Als Journalist habe er sein Privatleben immer zurückgestellt, sagte Wickert. “Das reut mich nicht, weil es ja immer wichtige Dinge waren. Also zum Beispiel bekomme ich einen Anruf von meinem Spion beim deutschen Außenminister Hans-Dietrich Genscher – man muss ja immer Bescheid wissen.” Kurz vor dem Durchbruch bei der deutschen Einheit habe Genscher an dem berühmten Treffen im Kaukasus teilgenommen, erzählte der Journalist. Von dort aus sei der FDP-Politiker nach Paris geflogen, um mit seinem französischen Kollegen Roland Dumas die Zwei-plus-Vier-Verhandlungen vorzubereiten.

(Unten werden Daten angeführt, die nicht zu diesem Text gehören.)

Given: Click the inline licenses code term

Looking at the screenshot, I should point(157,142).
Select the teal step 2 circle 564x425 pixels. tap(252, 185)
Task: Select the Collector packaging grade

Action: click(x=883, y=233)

Wickert hat eigenen Worten zufolge damals von seinem Informanten erfahren, dass Genscher um Mitternacht im Hotel Bristol ankommt. “Wo sitze ich um Mitternacht? Natürlich im Hotel Bristol.” Genscher sei mit seiner Entourage angekommen und diese sei froh gewesen, den Journalisten zu sehen: “Wie schön, der Wickert sitzt da, der trinkt noch was mit ihm, wir können ins Bett gehen. Und Genscher sagt: Ah, Herr Wickert, trinken wir noch Bier zusammen! Und hat mir dann alles vom Kaukasus erzählt.”

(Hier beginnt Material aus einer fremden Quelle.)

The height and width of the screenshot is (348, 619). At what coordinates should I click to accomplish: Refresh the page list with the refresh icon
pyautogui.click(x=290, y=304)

Auf die Frage, ob dies Journalistenglück sei, erklärte Wickert: “Glück ist, wenn man zufrieden ist. Das kann eine ganz kleine Geschichte sein, die einem so gelingt, dass man sagt: Wie schön.” Journalistenglück könne aber auch mit einem guten Essen zu tun haben. So habe er im Élysée-Palast einmal an einem Staatsdinner mit dem israelischen Staatspräsidenten teilnehmen können. Nach dem Essen sei die Chansonnière Barbara aufgetreten und habe das politische Lied “Göttingen” gesungen. Dieses handle von der Versöhnung mit den Deutschen. Das sei ein Moment gewesen, wo er glücklich gewesen sei, diesen erlebt zu haben, so der 83-Jährige.